++++ DOCUMENT ++++
From the nature of the vision as an instrument of divine communication, the seeing of visions is naturally associated with revivals of religion (Ezekiel 12:21-25; Joel 2:28; compare Acts 2:17), and the absence of visions with spiritual decline (Isaiah 29:11-12; Lamentations 2:9; Ezekiel 7:26; Micah 3:6).
One may see visions without being visionary in the bad sense of that word. The outstanding characters to whom visions were vouchsafed in the history of Israel--Abraham, Moses, Jacob, David, Isaiah, Jesus and Paul--were all men of action as well as sentiment, and it is manifest from any fair reading of their lives that their work was helped and not hindered by this aspect of their fellowship with God. For always the vision emphasizes the play of a spiritual world; the response of a man's spirit to the appeal of that world; and the ordering of both worlds by an "intelligent and compelling Power able to communicate Himself to man and apparently supremely interested in the welfare of man.
Charles M. Stuart
Visitation
Visitation - viz-i-ta'-shun, vis-(pequddah; episkope): In Biblical writings, the divine investigation or inspection of men's character and deeds with a view to apportioning to them their due lot, whether of reward or of chastisement; divine dispensation of mercy or of punishment. (1) In a general sense: "Visited after the visitation of all men" (Numbers 16:29), i.e. in natural death, the usual lot of men, as opposed to a calamitous death; "She shall have fruit in the visitation of souls" (Wisdom of Solomon 3:13 the King James Version), i.e. in the time of divine judgment. So Sirach 18:20 and perhaps 1 Peter 2:12. (2) In a good sense, of God's care, providence and mercy: "Thy visitation (the Revised Version margin "care") hath preserved my spirit" (Job 10:12). So Luke 19:44, and, according to some, 1 Peter 2:12 (see above). (3) Most frequently in an evil sense, of calamity or distress viewed as divine punishment: "What will ye do in the day of visitation, and in the desolation which shall come from far?" (Isaiah 10:3). So Jeremiah 8:12; 10:15; 11:23; 23:12; 46:21; 48:44; 50:27; 51:18; Hosea 9:7; Micah 7:4; Wisdom of Solomon 14:11.
D. Miall Edwards
Vocation
Vocation - vo-ka'-shun.
See CALLING.
Voice
Voice - vois.
See BATH KOL.
++++ GIVEN RECORDS ++++
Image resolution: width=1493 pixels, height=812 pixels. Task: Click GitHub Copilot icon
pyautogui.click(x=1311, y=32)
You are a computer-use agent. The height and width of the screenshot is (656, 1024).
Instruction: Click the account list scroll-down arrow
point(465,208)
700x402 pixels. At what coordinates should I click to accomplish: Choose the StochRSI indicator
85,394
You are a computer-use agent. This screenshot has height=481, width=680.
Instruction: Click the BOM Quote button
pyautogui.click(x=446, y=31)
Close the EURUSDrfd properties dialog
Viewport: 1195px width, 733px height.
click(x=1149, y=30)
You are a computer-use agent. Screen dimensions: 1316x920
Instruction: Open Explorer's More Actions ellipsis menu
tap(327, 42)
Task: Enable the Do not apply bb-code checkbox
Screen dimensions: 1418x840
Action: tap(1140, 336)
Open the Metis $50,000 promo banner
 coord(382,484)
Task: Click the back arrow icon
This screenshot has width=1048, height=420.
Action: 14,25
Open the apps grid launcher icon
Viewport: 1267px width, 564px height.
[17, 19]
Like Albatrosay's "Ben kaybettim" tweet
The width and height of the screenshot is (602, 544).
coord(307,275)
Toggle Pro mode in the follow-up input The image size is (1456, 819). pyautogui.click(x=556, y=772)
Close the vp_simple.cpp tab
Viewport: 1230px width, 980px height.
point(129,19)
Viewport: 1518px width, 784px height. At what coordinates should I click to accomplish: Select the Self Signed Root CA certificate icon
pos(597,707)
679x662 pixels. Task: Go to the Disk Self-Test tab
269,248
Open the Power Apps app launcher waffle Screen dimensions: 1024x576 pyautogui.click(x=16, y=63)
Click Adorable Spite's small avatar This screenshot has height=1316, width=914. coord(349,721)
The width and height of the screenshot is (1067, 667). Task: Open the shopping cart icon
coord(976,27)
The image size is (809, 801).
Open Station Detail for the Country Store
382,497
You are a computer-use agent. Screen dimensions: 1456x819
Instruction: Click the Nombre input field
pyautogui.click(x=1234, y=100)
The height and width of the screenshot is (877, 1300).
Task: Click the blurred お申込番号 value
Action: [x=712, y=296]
++++
- AIM:
Name each figure from the history of Israel that the dictionary text lists among those to whom visions were vouchsafed.

- TASK RESPONSE:
Abraham, Moses, Jacob, David, Isaiah, Jesus, Paul